— BEGIN Records provided —
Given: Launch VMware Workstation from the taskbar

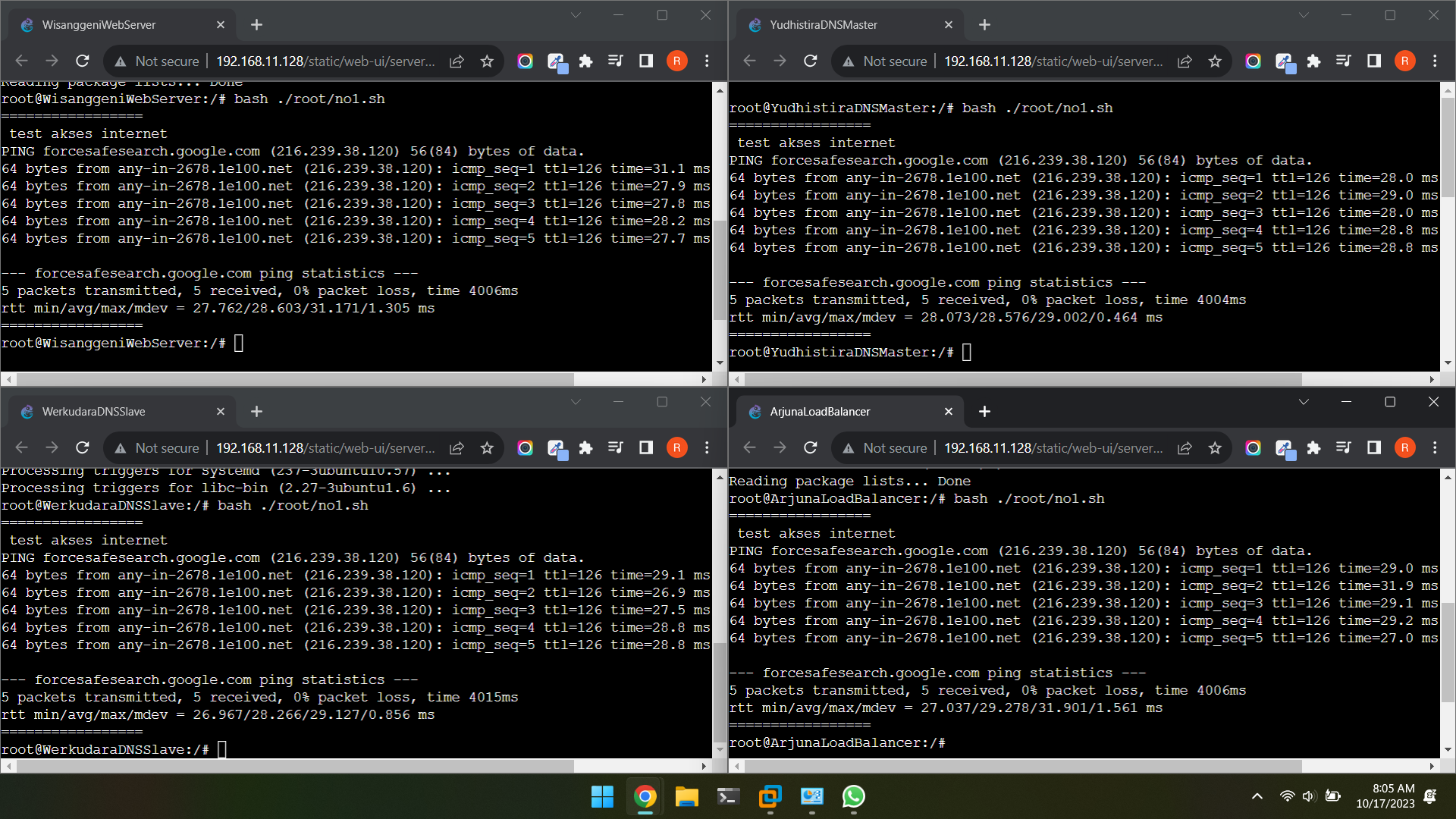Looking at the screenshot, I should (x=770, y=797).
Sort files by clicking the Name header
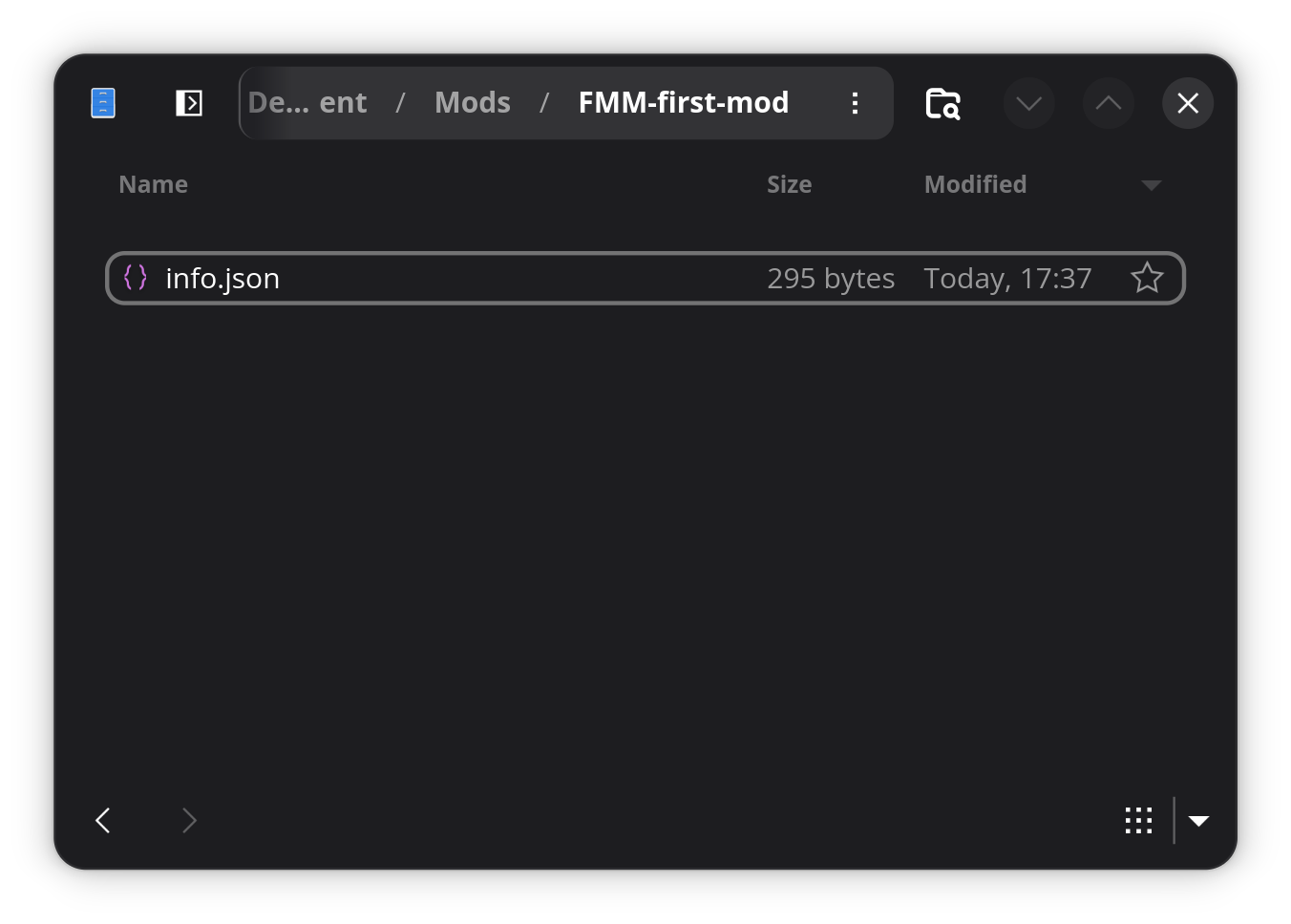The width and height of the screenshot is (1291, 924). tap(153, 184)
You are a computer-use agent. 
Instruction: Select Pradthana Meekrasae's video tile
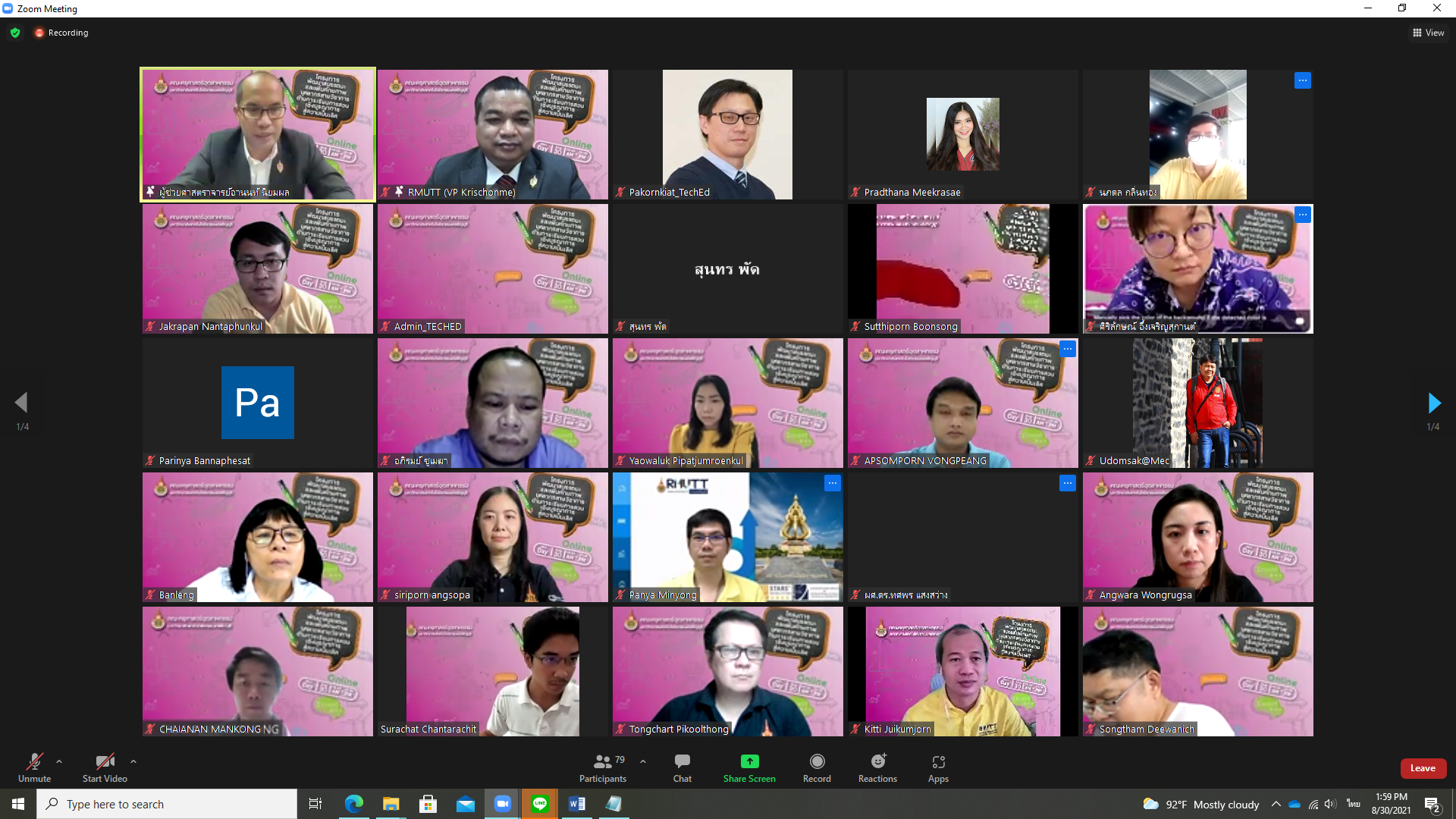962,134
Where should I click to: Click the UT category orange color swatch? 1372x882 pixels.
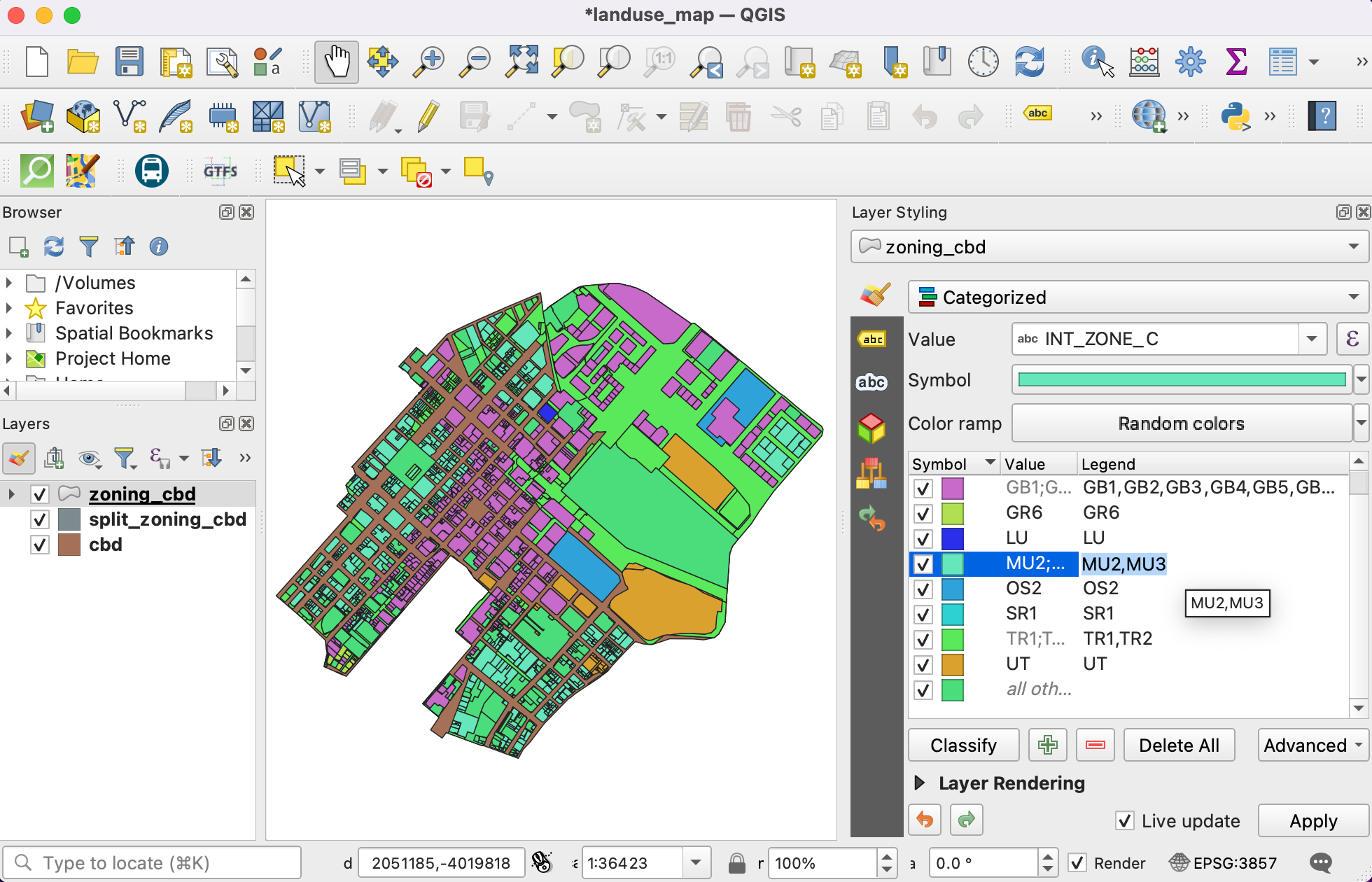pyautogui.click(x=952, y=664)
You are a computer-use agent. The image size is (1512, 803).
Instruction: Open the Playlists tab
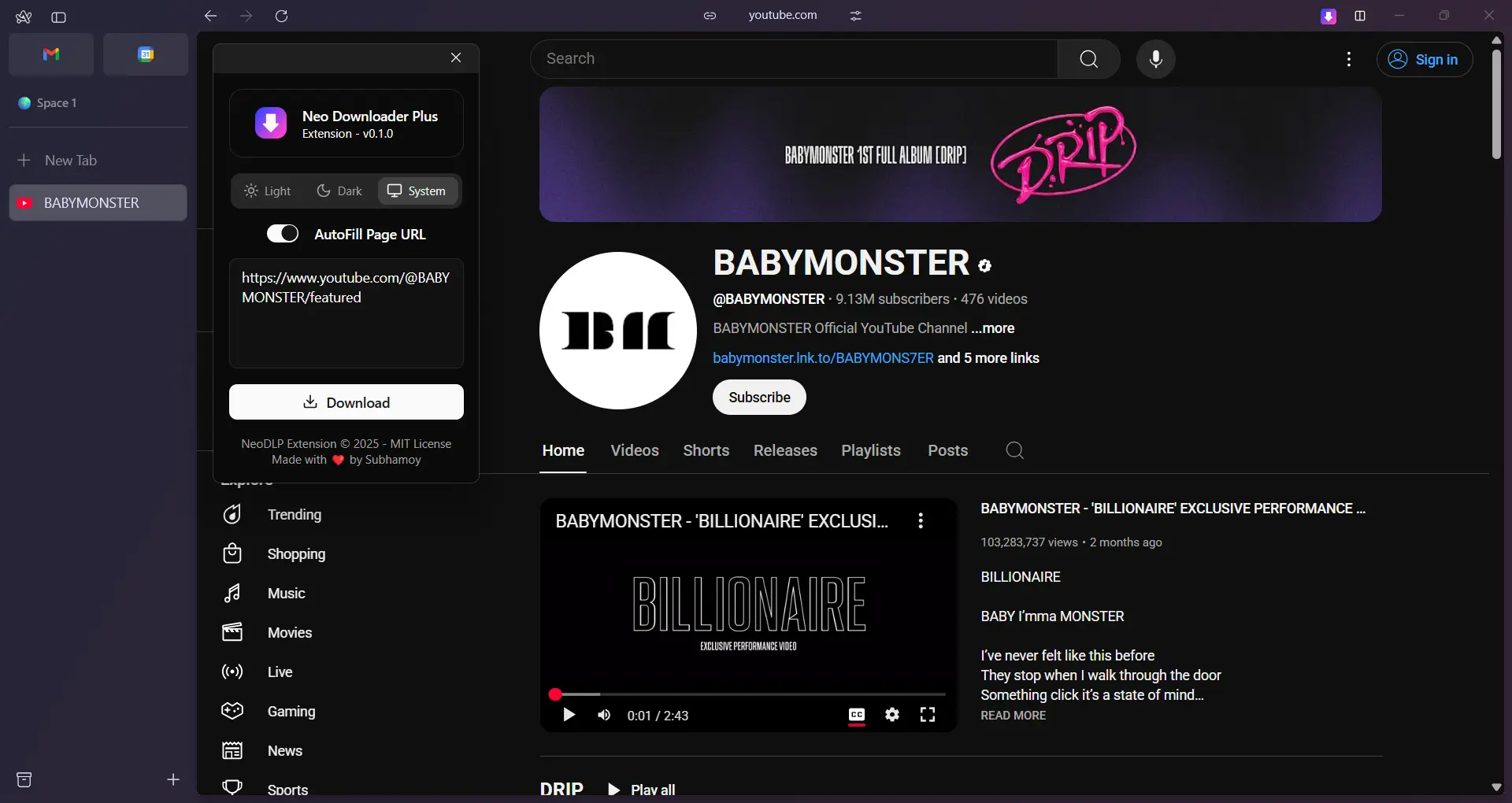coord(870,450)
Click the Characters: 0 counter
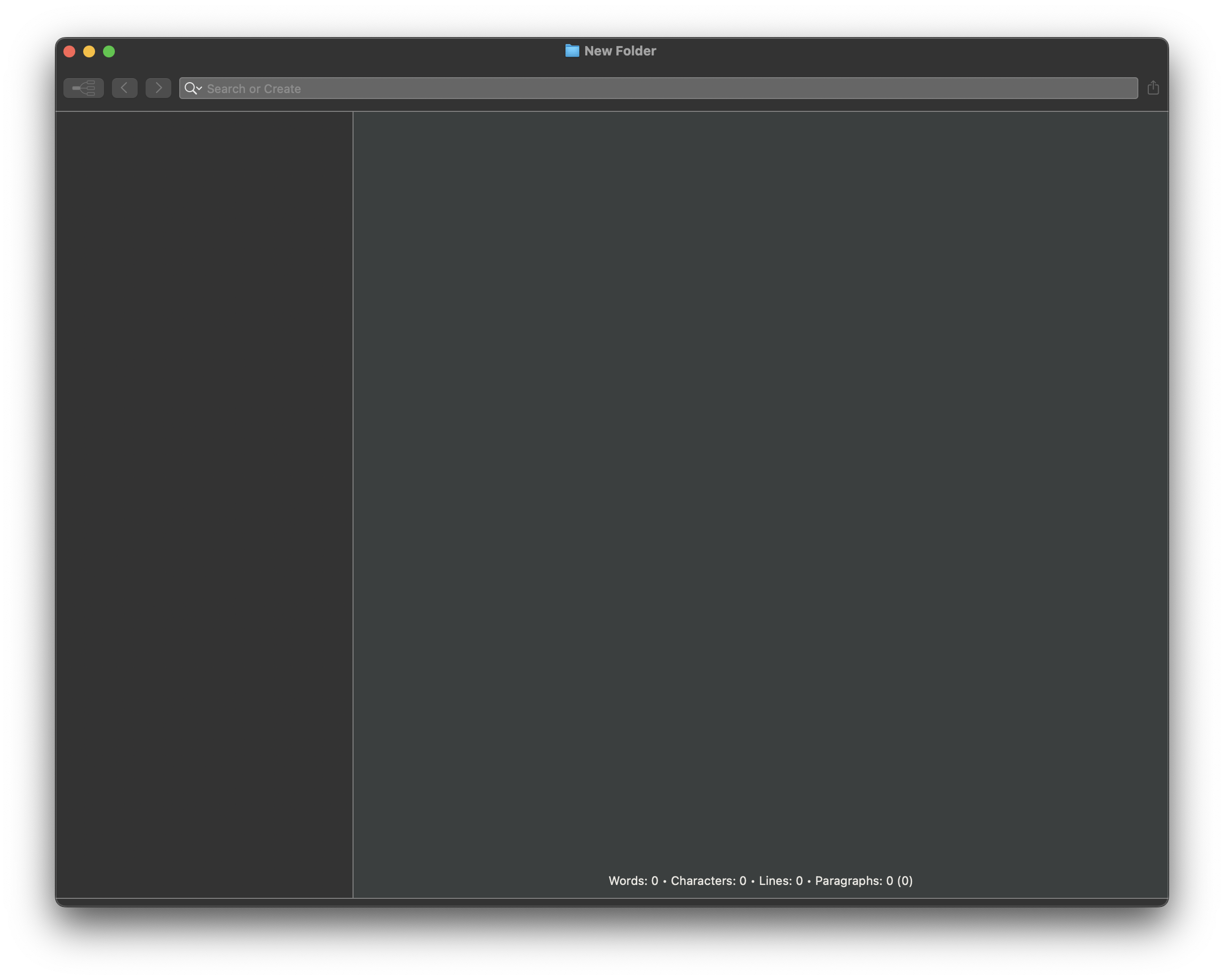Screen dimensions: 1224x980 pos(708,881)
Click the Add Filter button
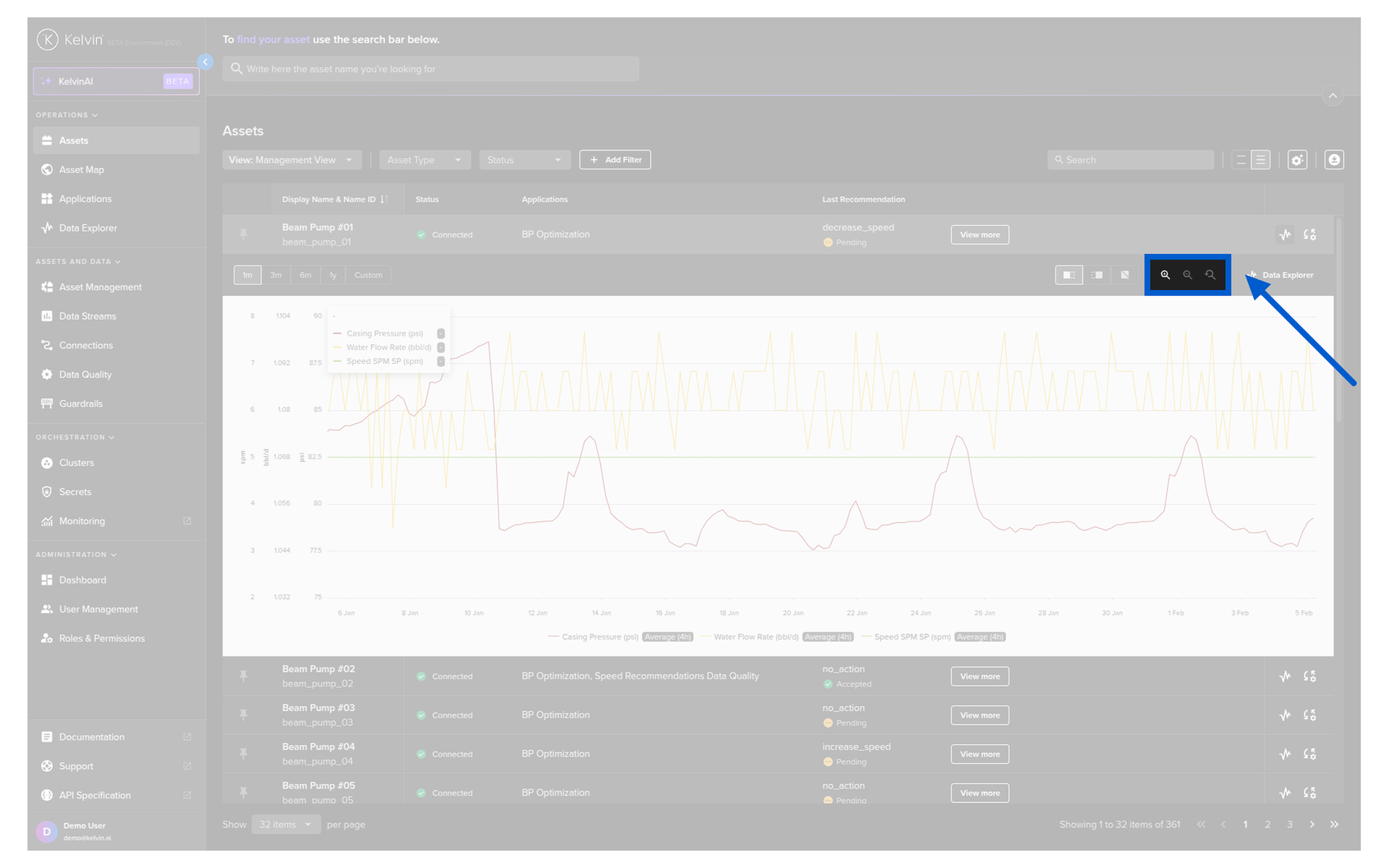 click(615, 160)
— END Records provided —
### Exercise description:
Lay out every line of the entries above as a JSON list of strings, one string per line, leaving out blank lines and the pictures.

### Full response:
[
  "Given: Launch VMware Workstation from the taskbar",
  "Looking at the screenshot, I should (x=770, y=797).",
  "Sort files by clicking the Name header",
  "The width and height of the screenshot is (1291, 924). tap(153, 184)",
  "You are a computer-use agent. ",
  "Instruction: Select Pradthana Meekrasae's video tile",
  "962,134",
  "Where should I click to: Click the UT category orange color swatch? 1372x882 pixels.",
  "pyautogui.click(x=952, y=664)",
  "You are a computer-use agent. The image size is (1512, 803).",
  "Instruction: Open the Playlists tab",
  "coord(870,450)",
  "Click the Characters: 0 counter",
  "Screen dimensions: 1224x980 pos(708,881)",
  "Click the Add Filter button",
  " click(615, 160)"
]